El objetivo no sería otro que producir un efecto mediático a favor de Alberto Fujimori como antesala a una serie de noticias derivadas del juicio que sus seguidores saben que va a ser bastante mala para este.
Los testimonios ya ofrecidos bastarían para que Fujimori permanezca en prisión por varios años, pero en las semanas que vienen está programada la asistencia de pesos pesados a la sala judicial de la Diroes, además de las nuevas pruebas anunciadas por el periodista Umberto Jara, cuya investigación Ojo por ojo contiene los indicios más sólidos de la vinculación de Fujimori con el grupo Colina.
En resumen, Fujimori está nervioso. Y, entonces, sus adeptos sacan a relucir una plataforma mediática que busca servir de cortina de humo. Desde los reclamos por las condiciones carcelarias y por la salud del reo, las arengas destempladas de Kenji acusando -sin fundamento- de que el Gobierno quiere matar a su padre, hasta la aparición del colina Carlos Pichilingüe con el refritazo de que Jara le ofreció dinero para que culpara a Fujimori, una bombita que el fujimorismo ya había soltado en el año 2003, cuando se publicó la primera edición de Ojo por ojo.

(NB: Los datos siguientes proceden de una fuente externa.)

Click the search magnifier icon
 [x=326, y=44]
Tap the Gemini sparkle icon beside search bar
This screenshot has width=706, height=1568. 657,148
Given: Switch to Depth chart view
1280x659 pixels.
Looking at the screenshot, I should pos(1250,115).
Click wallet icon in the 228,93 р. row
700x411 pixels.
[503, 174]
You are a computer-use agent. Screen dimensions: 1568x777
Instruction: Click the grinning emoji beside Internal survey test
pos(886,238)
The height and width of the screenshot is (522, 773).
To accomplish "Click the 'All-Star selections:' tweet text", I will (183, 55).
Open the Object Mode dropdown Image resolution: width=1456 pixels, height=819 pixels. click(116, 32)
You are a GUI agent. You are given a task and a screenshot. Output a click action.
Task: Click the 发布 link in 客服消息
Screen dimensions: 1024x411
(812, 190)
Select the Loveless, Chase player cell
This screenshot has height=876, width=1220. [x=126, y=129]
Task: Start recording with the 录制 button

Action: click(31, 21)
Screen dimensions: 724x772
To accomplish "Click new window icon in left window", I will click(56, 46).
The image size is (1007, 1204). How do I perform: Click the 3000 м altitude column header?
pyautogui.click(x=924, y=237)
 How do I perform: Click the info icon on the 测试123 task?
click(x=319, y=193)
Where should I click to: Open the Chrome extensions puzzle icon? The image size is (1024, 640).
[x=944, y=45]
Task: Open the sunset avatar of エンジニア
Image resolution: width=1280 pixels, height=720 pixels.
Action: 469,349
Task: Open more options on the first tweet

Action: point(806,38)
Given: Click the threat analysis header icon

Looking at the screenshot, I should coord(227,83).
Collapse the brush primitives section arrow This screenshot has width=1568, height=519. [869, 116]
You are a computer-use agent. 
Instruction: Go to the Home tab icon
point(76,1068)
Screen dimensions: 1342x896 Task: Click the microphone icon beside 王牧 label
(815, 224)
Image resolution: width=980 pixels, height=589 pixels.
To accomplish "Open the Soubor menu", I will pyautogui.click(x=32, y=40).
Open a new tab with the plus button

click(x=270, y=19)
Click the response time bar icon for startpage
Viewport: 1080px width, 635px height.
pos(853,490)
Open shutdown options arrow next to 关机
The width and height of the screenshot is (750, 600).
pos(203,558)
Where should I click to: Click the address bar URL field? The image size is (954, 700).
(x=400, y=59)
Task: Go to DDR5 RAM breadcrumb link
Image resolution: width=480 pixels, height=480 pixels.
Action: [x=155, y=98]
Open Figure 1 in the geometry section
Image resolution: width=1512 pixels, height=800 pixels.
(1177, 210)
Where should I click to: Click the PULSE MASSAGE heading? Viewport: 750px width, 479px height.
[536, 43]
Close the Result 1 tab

Lo cierto es que el juicio a Fujimori está entrando a una fase crucial, por lo que, a partir de ahora, su estrategia buscará, por todos los medios -a través de los medios, ciertamente-, de manipular la realidad con el fin de contrarrestar el trago amargo que, sin duda, se les viene.
Cuando el vocero La Razón ya no es suficiente para mover el cotarro a favor del reo, entonces se busca amplificar el mensaje soltando noticias como la de Pichilingüe con el fin de sorprender a tituleros somnolientos o interesados, que también los hay, y en varios lados.